Sunday, November 01, 2009
Robert Reich -- Clinton labor secretary, not a left-winger by any stretch of the imagination-- says:
While health care reform, if done right, can help American families stay afloat in the economy, the current bills won't offer most Americans any appreciable decline in the cost of their health insurance nor clear improvement in the efficiency or quality of the health care they receive, and those who will benefit won't see the benefits until 2014 at the earliest. All this is partly a result of Obama's sharpest break from Clinton -- whose ambitious health care plan drew immediate fire from Big Pharma, the American Medical Association, and health insurers: The Obama White House bought off the medical-industrial complex by promising it fatter profits, bolstered by tens of millions of new paying customers.

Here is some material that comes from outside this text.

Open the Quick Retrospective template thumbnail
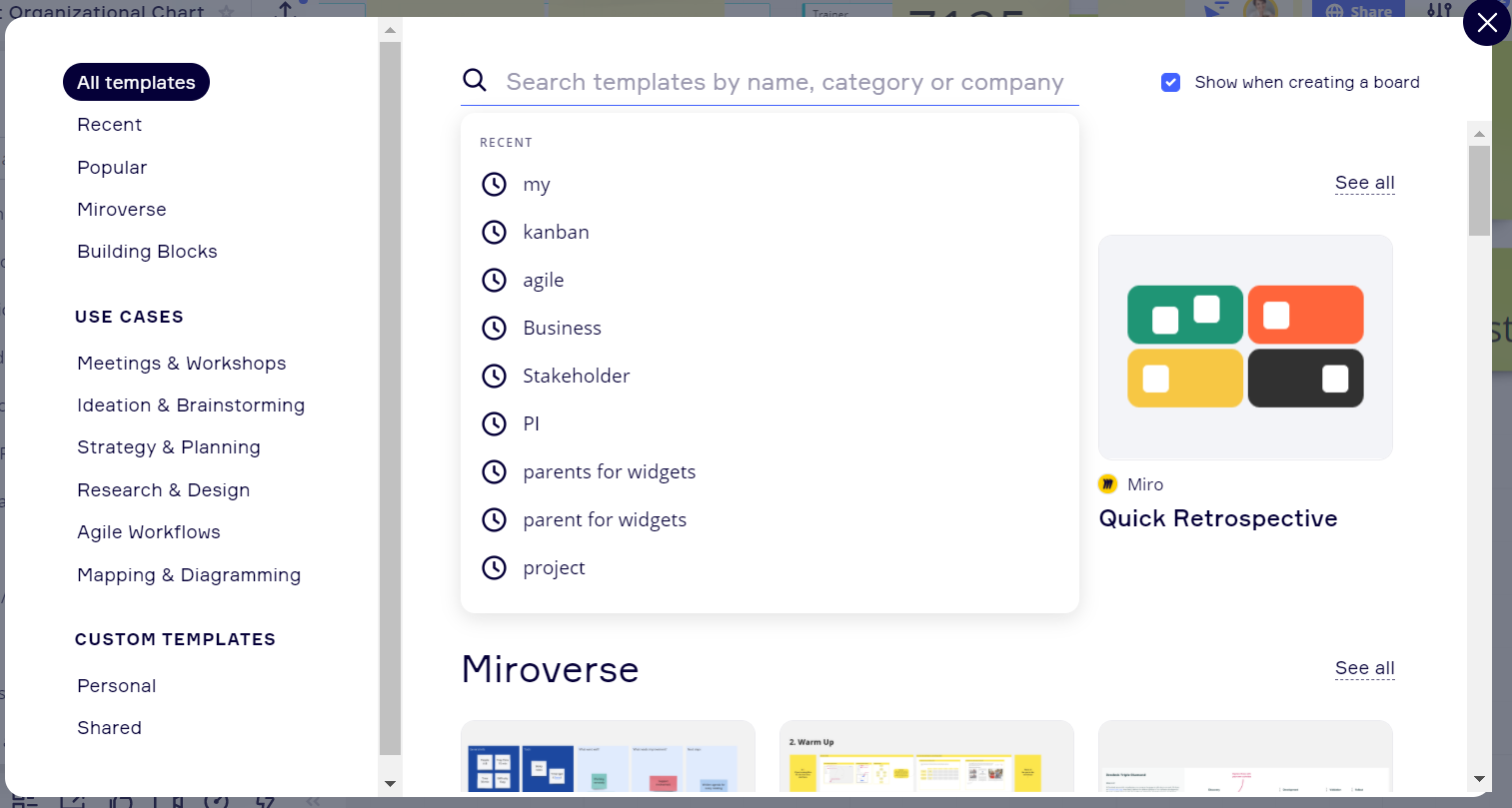 pyautogui.click(x=1245, y=348)
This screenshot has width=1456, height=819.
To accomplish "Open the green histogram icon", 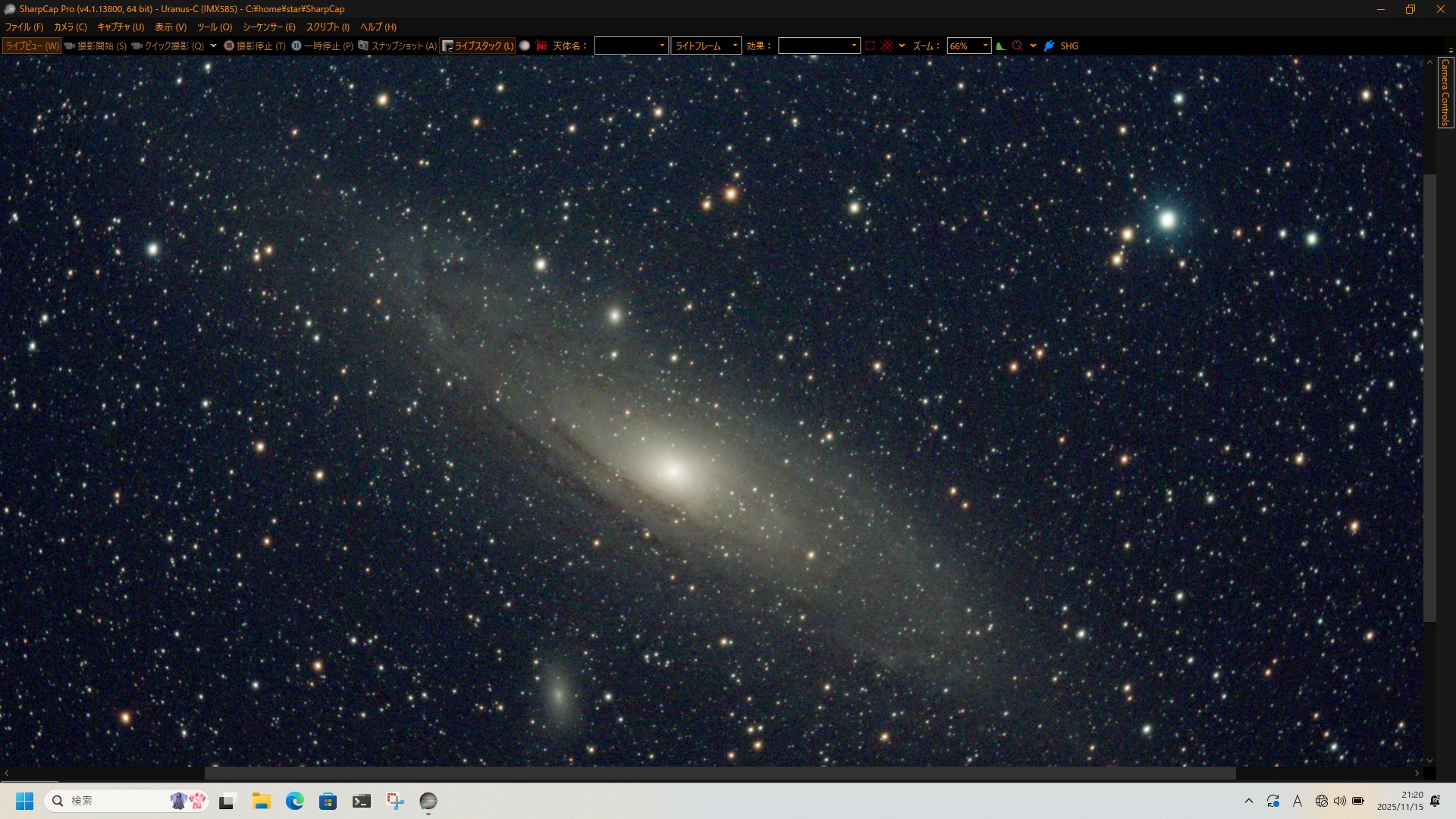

That and other deals cut with industry -- including promises to Big Pharma that Medicare wouldn't use its bargaining clout to reduce drug prices, to the AMA that doctors wouldn't have to face larger cuts in Medicare reimbursement rates, and to private insurers that the White House wouldn't fight hard for a public insurance option -- are likely to make the resulting reform far more costly than it would be otherwise. These extra costs will be borne by those Americans who will be required to buy insurance but won't qualify for federal assistance, along with Medicare beneficiaries who will be paying more and receiving less. These people may not know they're indirectly paying the costs of buying off these industries, but they'll know they're getting shafted (Republicans will be sure to make them aware, even though the GOP has a much longer record of shafting the middle class for the benefit of big business).